Project description:The present study was undertaken to produce probiotic Caciotta cheeses from pasteurized ewes' milk by using different combinations of autochthonous microbial cultures, containing putative probiotic strains, and evaluate their influence on gross composition, lipid components, sensory properties and microbiological and metabolite profiles of the cheeses throughout ripening process. A control cheese was produced using commercial starter cultures. The hydrophilic molecular pools (mainly composed by amino acids, organic acids, and carbohydrates) were characterized by means of 1H NMR spectroscopy, while the cholesterol, ?-tocopherol and fatty acid composition by HPLC-DAD/ELSD techniques. Conventional culturing and a PCR-DGGE approach using total cheese DNA extracts were used to analyze cheese microbiota and monitor the presence and viability of starters and probiotic strains. Our findings showed no marked differences for gross composition, total lipids, total cholesterol, and fatty acid levels among all cheeses during ripening.
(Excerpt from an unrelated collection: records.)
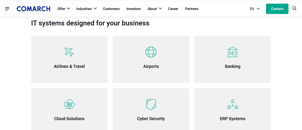Expand the Offer dropdown menu

click(64, 9)
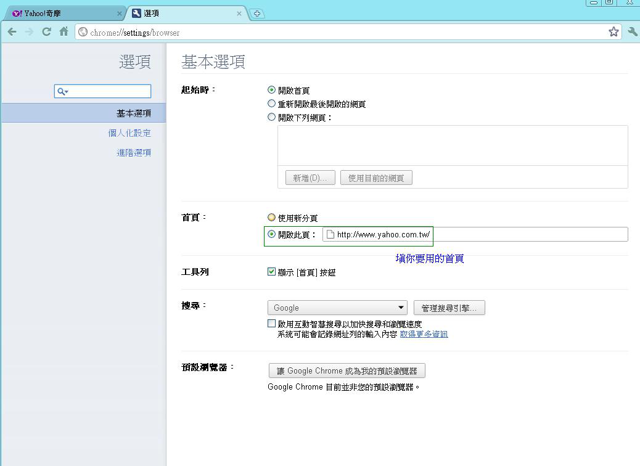Close the Yahoo!奇摩 tab
640x466 pixels.
click(120, 14)
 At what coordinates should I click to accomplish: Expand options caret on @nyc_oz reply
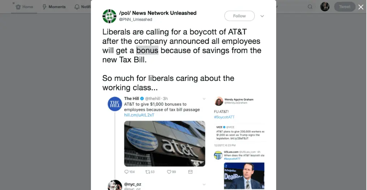click(x=204, y=185)
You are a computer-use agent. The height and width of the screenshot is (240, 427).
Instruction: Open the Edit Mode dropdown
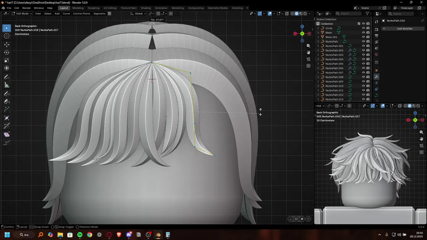pos(22,14)
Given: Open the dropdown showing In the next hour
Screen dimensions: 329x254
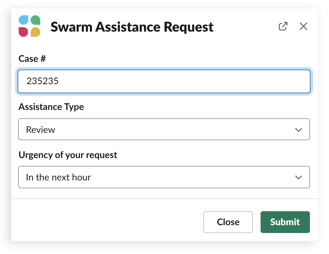Looking at the screenshot, I should (x=164, y=177).
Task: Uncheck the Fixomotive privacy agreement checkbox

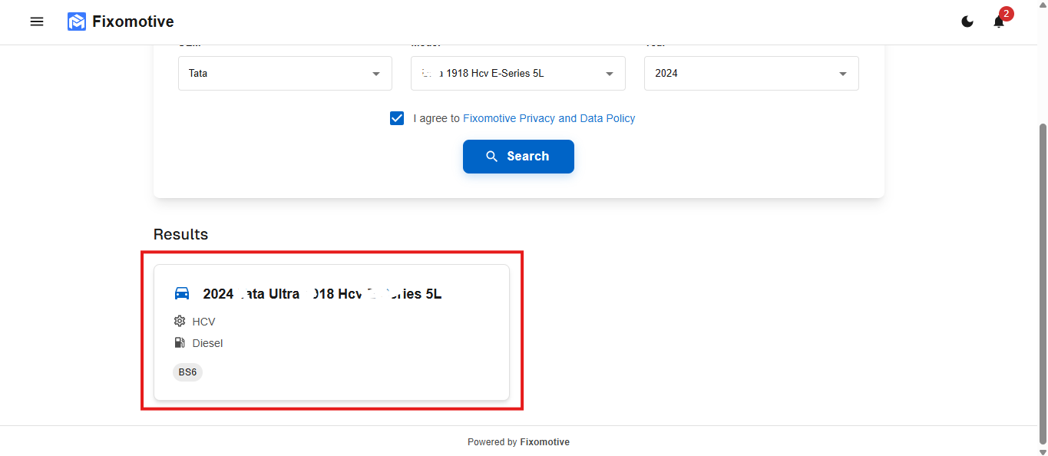Action: pos(397,118)
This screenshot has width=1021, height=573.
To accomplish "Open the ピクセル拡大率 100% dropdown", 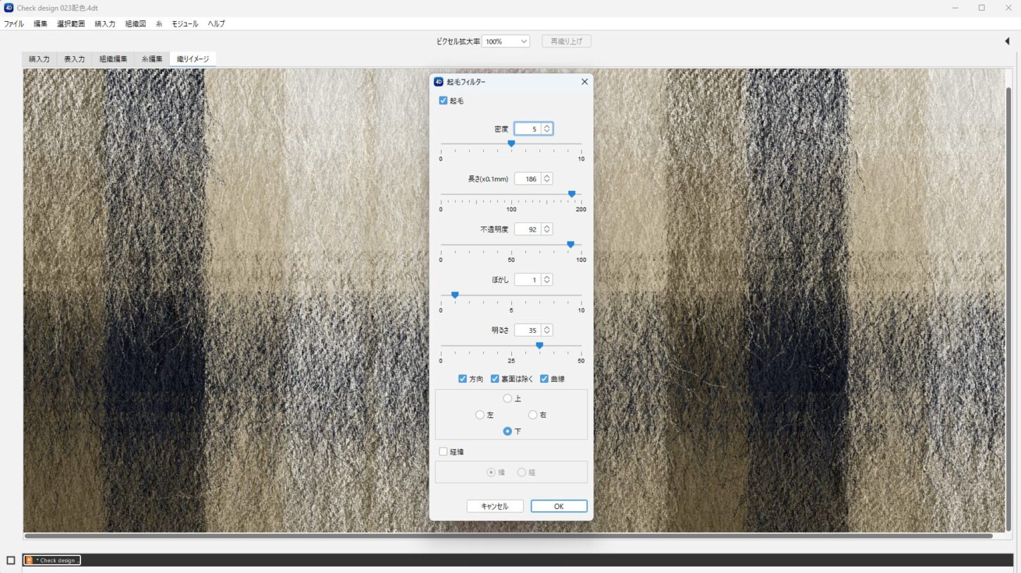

Differently, the multivariate statistical analysis of NMR data highlighted significant variations in the cheese' profiles both in terms of maturation time and strains combination. The use of autochthonous cultures and adjunct probiotic strains did not adversely affect acceptability of the cheeses. Higher levels of lactobacilli (viability of 108-109 cfu/g of cheese) were detected in cheeses made with the addition of probiotic autochthonous strains with respect to control cheese during the whole ripening period, suggesting the adequacy of Caciotta cheese as a carrier for probiotic bacteria delivery.